— What to do —
Copy the data word for word, from the line containing "hire [256, 1128]" through the line containing "The height and width of the image is (2128, 1644).", with both of those lines included.

** START OF Provided records **

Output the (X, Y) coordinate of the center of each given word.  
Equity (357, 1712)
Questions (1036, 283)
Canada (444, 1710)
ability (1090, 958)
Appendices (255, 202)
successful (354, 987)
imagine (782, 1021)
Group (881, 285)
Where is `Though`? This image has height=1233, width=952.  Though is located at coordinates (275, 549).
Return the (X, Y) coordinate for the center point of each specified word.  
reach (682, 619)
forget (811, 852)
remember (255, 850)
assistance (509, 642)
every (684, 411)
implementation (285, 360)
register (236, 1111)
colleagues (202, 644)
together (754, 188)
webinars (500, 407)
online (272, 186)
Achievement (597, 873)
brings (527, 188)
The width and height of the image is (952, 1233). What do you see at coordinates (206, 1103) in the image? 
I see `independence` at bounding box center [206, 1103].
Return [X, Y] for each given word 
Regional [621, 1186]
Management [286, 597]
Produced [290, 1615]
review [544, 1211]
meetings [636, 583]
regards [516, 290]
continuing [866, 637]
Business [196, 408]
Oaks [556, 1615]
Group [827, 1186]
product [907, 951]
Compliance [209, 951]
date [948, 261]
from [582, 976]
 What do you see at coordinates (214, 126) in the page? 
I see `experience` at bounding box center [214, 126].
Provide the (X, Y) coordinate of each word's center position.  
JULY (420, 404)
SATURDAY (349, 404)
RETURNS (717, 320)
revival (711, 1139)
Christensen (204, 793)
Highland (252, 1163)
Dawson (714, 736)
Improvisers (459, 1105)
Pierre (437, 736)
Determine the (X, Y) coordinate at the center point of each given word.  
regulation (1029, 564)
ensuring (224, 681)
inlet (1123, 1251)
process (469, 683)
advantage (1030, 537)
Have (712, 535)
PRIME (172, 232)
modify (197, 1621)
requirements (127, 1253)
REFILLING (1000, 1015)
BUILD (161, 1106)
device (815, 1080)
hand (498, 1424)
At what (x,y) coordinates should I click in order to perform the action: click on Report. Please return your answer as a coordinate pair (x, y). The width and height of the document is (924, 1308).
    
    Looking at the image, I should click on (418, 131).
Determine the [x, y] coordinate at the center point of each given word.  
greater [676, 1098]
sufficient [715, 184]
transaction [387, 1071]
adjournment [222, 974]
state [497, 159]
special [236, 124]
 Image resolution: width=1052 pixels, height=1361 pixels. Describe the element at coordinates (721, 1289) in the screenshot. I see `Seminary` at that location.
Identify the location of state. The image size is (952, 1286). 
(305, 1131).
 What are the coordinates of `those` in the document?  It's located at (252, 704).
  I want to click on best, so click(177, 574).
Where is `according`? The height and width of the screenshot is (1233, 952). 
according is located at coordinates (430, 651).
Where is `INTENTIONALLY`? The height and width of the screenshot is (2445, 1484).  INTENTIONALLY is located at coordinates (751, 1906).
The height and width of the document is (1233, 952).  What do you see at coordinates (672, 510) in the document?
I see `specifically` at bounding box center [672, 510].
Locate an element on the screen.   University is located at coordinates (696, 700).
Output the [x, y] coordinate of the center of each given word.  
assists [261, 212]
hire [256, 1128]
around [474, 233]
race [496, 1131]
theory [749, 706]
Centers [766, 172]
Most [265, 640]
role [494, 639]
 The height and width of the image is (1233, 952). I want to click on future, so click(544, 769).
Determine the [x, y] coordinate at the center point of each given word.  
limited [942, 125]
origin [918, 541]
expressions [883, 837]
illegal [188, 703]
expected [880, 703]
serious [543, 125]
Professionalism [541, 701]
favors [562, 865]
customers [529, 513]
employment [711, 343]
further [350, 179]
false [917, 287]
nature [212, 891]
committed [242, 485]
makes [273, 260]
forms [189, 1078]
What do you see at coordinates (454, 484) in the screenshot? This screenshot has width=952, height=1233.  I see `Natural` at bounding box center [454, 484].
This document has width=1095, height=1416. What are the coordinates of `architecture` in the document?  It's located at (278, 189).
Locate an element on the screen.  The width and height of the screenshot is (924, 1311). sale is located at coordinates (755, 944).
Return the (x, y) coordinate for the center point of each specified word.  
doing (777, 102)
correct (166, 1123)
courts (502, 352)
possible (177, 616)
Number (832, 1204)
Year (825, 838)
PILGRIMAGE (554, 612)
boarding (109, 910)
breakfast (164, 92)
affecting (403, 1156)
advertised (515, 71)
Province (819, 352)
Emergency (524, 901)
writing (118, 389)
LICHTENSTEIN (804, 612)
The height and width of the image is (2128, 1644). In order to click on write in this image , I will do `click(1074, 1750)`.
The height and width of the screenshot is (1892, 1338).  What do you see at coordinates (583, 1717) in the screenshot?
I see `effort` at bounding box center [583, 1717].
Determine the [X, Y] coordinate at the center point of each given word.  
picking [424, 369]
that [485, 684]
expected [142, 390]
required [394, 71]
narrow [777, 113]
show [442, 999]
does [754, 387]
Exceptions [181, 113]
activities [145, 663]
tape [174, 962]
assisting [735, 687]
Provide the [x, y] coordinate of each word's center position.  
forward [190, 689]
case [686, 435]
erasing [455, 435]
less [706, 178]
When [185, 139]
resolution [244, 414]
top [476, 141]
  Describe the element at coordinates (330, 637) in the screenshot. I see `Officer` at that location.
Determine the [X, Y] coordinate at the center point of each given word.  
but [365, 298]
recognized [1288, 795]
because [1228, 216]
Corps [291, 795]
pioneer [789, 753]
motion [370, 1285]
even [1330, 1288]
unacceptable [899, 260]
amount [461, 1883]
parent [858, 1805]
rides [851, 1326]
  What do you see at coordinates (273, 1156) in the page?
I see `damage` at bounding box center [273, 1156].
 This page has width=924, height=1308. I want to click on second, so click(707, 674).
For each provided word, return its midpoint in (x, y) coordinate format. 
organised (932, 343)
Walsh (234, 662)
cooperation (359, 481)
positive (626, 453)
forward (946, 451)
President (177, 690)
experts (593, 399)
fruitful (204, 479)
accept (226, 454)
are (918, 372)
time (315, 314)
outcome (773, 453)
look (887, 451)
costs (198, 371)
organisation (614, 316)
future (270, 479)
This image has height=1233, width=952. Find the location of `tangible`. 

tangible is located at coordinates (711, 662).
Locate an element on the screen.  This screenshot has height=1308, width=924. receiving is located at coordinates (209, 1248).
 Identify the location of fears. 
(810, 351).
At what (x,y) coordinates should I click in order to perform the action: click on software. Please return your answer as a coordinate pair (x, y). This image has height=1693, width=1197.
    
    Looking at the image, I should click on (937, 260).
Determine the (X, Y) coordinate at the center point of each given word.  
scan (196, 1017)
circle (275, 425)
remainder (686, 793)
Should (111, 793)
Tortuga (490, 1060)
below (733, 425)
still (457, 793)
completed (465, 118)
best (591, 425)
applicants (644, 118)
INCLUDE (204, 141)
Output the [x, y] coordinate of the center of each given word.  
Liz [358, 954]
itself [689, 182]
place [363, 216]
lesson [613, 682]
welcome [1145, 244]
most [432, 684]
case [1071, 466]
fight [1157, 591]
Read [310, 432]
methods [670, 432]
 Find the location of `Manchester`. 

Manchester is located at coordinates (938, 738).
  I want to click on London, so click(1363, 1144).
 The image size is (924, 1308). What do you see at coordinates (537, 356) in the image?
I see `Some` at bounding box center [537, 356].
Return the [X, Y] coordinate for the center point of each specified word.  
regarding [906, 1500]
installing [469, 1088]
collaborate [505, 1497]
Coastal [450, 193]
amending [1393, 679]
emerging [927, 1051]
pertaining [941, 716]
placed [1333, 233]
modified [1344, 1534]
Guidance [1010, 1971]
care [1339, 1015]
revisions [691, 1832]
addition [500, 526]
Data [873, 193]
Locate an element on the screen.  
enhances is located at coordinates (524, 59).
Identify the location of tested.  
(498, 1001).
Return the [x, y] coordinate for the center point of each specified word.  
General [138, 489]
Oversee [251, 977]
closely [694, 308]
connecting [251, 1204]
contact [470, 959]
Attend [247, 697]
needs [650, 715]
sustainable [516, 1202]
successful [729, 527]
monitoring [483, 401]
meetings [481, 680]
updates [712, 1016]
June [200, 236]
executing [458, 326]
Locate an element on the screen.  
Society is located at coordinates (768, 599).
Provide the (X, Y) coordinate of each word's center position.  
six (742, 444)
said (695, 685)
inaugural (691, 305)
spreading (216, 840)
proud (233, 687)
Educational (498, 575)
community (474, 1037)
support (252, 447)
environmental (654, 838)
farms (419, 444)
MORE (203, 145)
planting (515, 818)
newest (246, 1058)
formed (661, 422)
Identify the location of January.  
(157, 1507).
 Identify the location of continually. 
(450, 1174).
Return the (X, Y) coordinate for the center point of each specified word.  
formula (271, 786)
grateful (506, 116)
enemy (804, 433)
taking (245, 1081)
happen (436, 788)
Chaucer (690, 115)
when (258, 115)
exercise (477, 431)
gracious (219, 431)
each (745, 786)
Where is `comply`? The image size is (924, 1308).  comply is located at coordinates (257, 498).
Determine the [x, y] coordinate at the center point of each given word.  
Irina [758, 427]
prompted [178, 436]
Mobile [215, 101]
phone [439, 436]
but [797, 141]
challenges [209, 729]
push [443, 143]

** END OF Provided records **

— Written answer —
hire [256, 1128]
around [474, 233]
race [496, 1131]
theory [749, 706]
Centers [766, 172]
Most [265, 640]
role [494, 639]
 The height and width of the image is (1233, 952). I want to click on future, so click(544, 769).
Determine the [x, y] coordinate at the center point of each given word.  
limited [942, 125]
origin [918, 541]
expressions [883, 837]
illegal [188, 703]
expected [880, 703]
serious [543, 125]
Professionalism [541, 701]
favors [562, 865]
customers [529, 513]
employment [711, 343]
further [350, 179]
false [917, 287]
nature [212, 891]
committed [242, 485]
makes [273, 260]
forms [189, 1078]
What do you see at coordinates (454, 484) in the screenshot? This screenshot has width=952, height=1233.  I see `Natural` at bounding box center [454, 484].
This document has width=1095, height=1416. What are the coordinates of `architecture` in the document?  It's located at (278, 189).
Locate an element on the screen.  The width and height of the screenshot is (924, 1311). sale is located at coordinates (755, 944).
Return the (x, y) coordinate for the center point of each specified word.  
doing (777, 102)
correct (166, 1123)
courts (502, 352)
possible (177, 616)
Number (832, 1204)
Year (825, 838)
PILGRIMAGE (554, 612)
boarding (109, 910)
breakfast (164, 92)
affecting (403, 1156)
advertised (515, 71)
Province (819, 352)
Emergency (524, 901)
writing (118, 389)
LICHTENSTEIN (804, 612)
The height and width of the image is (2128, 1644). In order to click on write in this image , I will do `click(1074, 1750)`.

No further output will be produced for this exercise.